But shall I hide your real praise,
Or tell you what a nation says?                                             20
They in your infant bosom trace
The virtues of your Royal race,
In the fair dawning of your mind,
Discern you gen’rous, mild and kind,
They see you grieve and hear distress,                                 25
And pant already to redress.
Go on, the height of good attain,
Nor let a nation hope in vain.
For hence we justly may presage
The virtues of a riper age.                                                        30
True courage shall your bosom fire,
And future Actions own your Sire.
Cowards are cruel; but the brave
Love mercy, and delight to save.
A Tiger, roaming for his prey,                                                  35
Sprung on a Trav’ler in the way;
The prostrate game a Lion spies,
And on the greedy tyrant flies:
With mingle roar resounds the wood,
Their teeth, their claws distill with blood,                               40
Till, vanquish’d by the Lion’s strength,
The spotted foe extends his length.
The Man besought the shaggy lord,
And on his knees for life implor’d;
His life the gen’rous hero gave.                                                45
Together walking to his Cave,
The Lion thus bespoke his guest.

What hardy beast shall dare contest
My matchless strength?
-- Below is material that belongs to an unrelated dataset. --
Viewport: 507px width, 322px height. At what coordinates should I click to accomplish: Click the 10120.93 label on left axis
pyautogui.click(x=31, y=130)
You saw the fight,
And must attest my pow’r and right.                                      50
Forc’d to forego their native home
My starving slaves at distance roam,
Within these woods I reign alone,
The boundless forest is my own;
Bears, wolves, and all the savage brood                                55
Have dy’d the regal den with blood;
These carcases on either hand,
Those bones that whiten all the land
My former deeds and triumphs tell,
Beneath these jaws what number fell.                                   60
True, says the Man, the strength I saw
Might well the brutal nation awe;
But shall a monarch, brave like you,
Place glory in so false a view?
Robbers invade their neighbor’s right.                                   65
Be lov’d. Let justice bound your might.
Mean are ambitious heroes boasts
Of wasted lands and slaughter’d hosts;
Pirates their power by murders gain,
Wise kings by love and mercy reign;                                      70
To me your clemency hath shewn
The virtue worthy of a throne;
Heav’n gives you power above the rest,
Like Heav’n to succour the distrest.
The case is plain, the Monarch said;                                      75
False glory hath my youth mis-led,
For beasts of prey, a servile train,
Have been the flatt’rers of my reign.
You reason well. Yet tell me, friend,
Did ever you in courts attend?                                                 80
For all my fawning rogues agree
That human heroes rule like me.

NOTES:

1 lay “The way, position, or direction in which something is laid or lies (esp. said of country); disposition or arrangement with respect to something” (OED).

4 specious “Apparent, as opposed to real” (OED); vice “Depravity or corruption of morals; evil, immoral, or wicked habits or conduct; indulgence in degrading pleasures or practices“ (OED); detest “To feel abhorrence of; to hate or dislike intensely; to abhor, abominate” (OED).

7 contemn “To treat as of small value, treat or view with contempt; to despise, disdain, scorn, slight” (OED).

9 reproof “A second or further proof (in various senses)” (OED).

13 exalted “Raised or set up on high; elevated” (OED).

17 muse One of the many goddesses of poetry, art, and philosophy that are depended on by humans for the creation of their work (Oxford Classical Dictionary).

18 fulsome “Offensive or objectionable owing to excess or lack of moderation; esp. excessively effusive or complimentary; too lavish, overdone” (OED).

29 presage “An indication or foreshadowing of a future event” (OED).

32 sire “One who exercises dominion or rule; a lord, master, or sovereign“ (OED).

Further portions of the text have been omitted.